Trouble Groups

A trouble group is a collection of devices that are exhibiting some form of potentially problematic behavior. The following trouble groups are automatically identified by the ExtraHop system.

Aborted HTTP/DB transactions

Aborted HTTP/DB transactions indicate a high level of aborts during active HTTP or database transactions. Aborts are generally initiated by clients, so this might indicate that the server hangs on the response or does not complete the response in a timely manner.

Criteria Check for high levels of Requests Aborted or Responses Aborted
Devices Devices that show HTTP or DB server activity and are not gateways or load balancers
Update Hourly
Remedial Actions For HTTP transactions, check for URLs that take along time to process. For database transactions, check for long-running stored procedures

ADC SNAT pool too small

ADC SNAT pool too small indicates that a connection failed to initiate because the current device interpreted the SYN as belonging to a previous connection.

Criteria Check for any PAWS-Dropped-SYNs (In)
Devices Known ADCs only (based on MAC address OID lookup)
Update Hourly
Remedial Actions On the BIG-IP Application Delivery Controller (ADC), the SNAT pool size should be increased

ADC TCP connection throttling

ADC TCP connection throttling indicates that the connections are stalling in the Application Delivery Controller (ADC) and it is unable to keep up with the rate of data sent.

Criteria Check for zero windows (out) as a factor of the number of established connections
Devices Known ADCs only (based on MAC address OID lookup)
Update Hourly
Remedial Actions On the BIG-IP Application Delivery Controller (ADC), the proxy_buffer_high setting in the TCP profile should be increased

Database server backups

Database server backups are caused by backups taking place over CIFS, NFS, or Veritas on active database servers.

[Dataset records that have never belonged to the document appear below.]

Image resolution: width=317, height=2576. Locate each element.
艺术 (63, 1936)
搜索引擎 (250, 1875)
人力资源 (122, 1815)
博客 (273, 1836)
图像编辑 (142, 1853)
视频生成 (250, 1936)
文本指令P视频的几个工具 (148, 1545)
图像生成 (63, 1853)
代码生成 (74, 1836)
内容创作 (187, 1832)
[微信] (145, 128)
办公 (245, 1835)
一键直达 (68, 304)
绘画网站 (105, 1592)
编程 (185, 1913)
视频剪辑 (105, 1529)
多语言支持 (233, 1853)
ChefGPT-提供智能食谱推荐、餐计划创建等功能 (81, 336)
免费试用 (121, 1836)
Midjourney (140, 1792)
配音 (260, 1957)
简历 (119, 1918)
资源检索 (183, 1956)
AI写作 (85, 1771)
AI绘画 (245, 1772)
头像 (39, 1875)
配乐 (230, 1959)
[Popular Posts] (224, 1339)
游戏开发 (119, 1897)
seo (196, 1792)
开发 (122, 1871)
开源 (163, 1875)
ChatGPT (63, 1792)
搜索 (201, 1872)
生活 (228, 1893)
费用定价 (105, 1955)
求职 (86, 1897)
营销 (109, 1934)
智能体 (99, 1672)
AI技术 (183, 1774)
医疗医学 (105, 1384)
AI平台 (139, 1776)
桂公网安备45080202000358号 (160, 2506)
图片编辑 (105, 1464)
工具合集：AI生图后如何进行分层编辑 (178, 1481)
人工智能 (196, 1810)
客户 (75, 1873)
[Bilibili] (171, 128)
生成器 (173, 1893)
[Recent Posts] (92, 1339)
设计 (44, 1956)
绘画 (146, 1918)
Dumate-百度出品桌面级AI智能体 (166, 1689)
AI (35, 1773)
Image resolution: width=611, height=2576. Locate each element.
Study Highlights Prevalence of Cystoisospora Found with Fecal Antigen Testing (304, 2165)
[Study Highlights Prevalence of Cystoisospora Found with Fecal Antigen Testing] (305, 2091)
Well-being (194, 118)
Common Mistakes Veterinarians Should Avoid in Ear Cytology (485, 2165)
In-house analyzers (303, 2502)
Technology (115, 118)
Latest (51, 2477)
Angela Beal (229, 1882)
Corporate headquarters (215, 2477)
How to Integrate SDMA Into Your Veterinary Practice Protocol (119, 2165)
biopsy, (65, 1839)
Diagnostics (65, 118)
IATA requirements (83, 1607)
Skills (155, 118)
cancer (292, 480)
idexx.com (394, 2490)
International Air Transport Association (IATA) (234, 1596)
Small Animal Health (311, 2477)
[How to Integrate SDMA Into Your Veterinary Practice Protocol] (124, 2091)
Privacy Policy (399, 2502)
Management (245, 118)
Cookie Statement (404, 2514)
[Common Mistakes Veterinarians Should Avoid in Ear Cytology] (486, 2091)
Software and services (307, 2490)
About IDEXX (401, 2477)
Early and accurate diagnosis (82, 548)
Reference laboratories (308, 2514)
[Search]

Criteria Detect large amount of storage traffic exchanged from the server
Devices Devices that show CIFS, NFS, or TCP port 13724 activity (Veritas) and are not gateways or load balancers
Update Every 30 minutes
Remedial Actions Throttle down backups and schedule them during times with lower traffic

DNS missing entries

DNS missing entries might indicate a service availability problem.

Criteria Compare DNS NXDOMAINS responses with the total number of responses
Devices Devices that show DNS server activity and are not gateways or load balancers
Update Hourly
Remedial Actions If these queries are intended, add an entry to DNS. If not, find the clients making erroneous DNS requests and configure them to stop making these requests

Excessive HTTP authorizations

Excessive HTTP authorizations should be checked for large numbers of HTTP authorization errors, which might indicate break-in attempts.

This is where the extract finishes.